First, School Board District A Representative Helen Morris talked once again about how parents are coming back to Jefferson-Houston and how enrollment is climbing.
It's all a matter of perspective. Once again, the Growler points to ACPS's own numbers. According to historical data printed in a 2006 demographics projection study, the school went from 669 pupils in pre-kindergarten, kindergarten and grades one through five in 1999-2000 to 486 in 2000-01 and 297 in 2005-06.
Jefferson-Houston's Web site states that as of September 2009, there were 229 students enrolled. The Virginia Department of Education's annual September enrollment census (not yet out for 2010-11 school year) states there were 304 pupils enrolled in Jefferson-Houston in September 2009 and this included pre-kindergarten and kindergarten numbers. When these numbers were excluded, VDOE's total was 221 students for grades one through five. Overall, the school is nowhere close to the totals of 1999 or even 2005-2006.
In the end, the claim that enrollment is climbing should be weighed with caution. It is important to take into account the fact that the school has added grades six through seven, with 8 on the way next year. The school is crawling out of an enrollment hole, and that shouldn't be mistaken for a surge due to neighborhood confidence.
More seriously, Dr. Sherman once again trotted out the smug statement (heard several times before) that Lyles-Crouch and George Mason Elementary Schools turned themselves around, and that Jefferson-Houston could do the same.
Well, let's put the facts on the table once more. Look at the Growler's data on school performance (and the Cranky One will keep publishing this link until everyone knows the numbers by heart). George Mason and Lyles-Crouch SOL test scores before 1999 were by no means sterling and in fact, Jefferson-Houston outperformed them. But Mason and Lyles-Crouch scores rose steeply, directly and immediately after the 1999 redistricting which removed nearly all of the disadvantaged children from their rolls. The proponents of redictricting knew exactly what they were doing in 1999.

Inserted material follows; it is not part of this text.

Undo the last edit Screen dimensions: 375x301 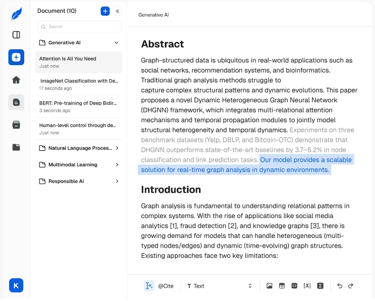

The Growler also needs to point out that one of the under-appreciated heroes of the Lyles-Crouch transformation was charismatic principal Lucretia Jackson, who is now at Maury School and was responsible for another turnaround there. (Maury's setbacks this year may be attributable to Ms. Jackson's temporary leave of absence.)
So Dr. Sherman, let's have a properly controlled scientific test of your rhetoric. Give us a redistricting equivalent to what Old Town and Northridge got, and transfer Ms. Jackson to Jefferson-Houston. Then we'll see if the success story can be replicated.
Finally, the Growler was both amused and aghast when Dr. Sherman discussed the future of No Child Left Behind legislation. If it is not reauthorized and "just fades away," Dr. Sherman said, then the schools here would be free to educate every child to their potential and "people would fold this school [Jefferson-Houston] to their hearts."
Earlier in the meeting Lee Quill paused to observe that "you people really like the details." You betcha. The Braddock Road study found that this is one of the most highly educated neighborhoods in all of the City. It includes senior policy analysts, financial managers, scientists, IT gurus and telecommunications experts, economists, statisticians, senior military officers, engineers and lawyers galore.
But Dr. Sherman thinks we're gullible enough to assume that if national standards go away we'll all be lulled into embracing Jefferson-Houston while overlooking Virginia's standards of learning (lame as they are)?
That rumbling sound you hear is the Growler shaking the massive old grizzly head. Grrrrrrrr!!!!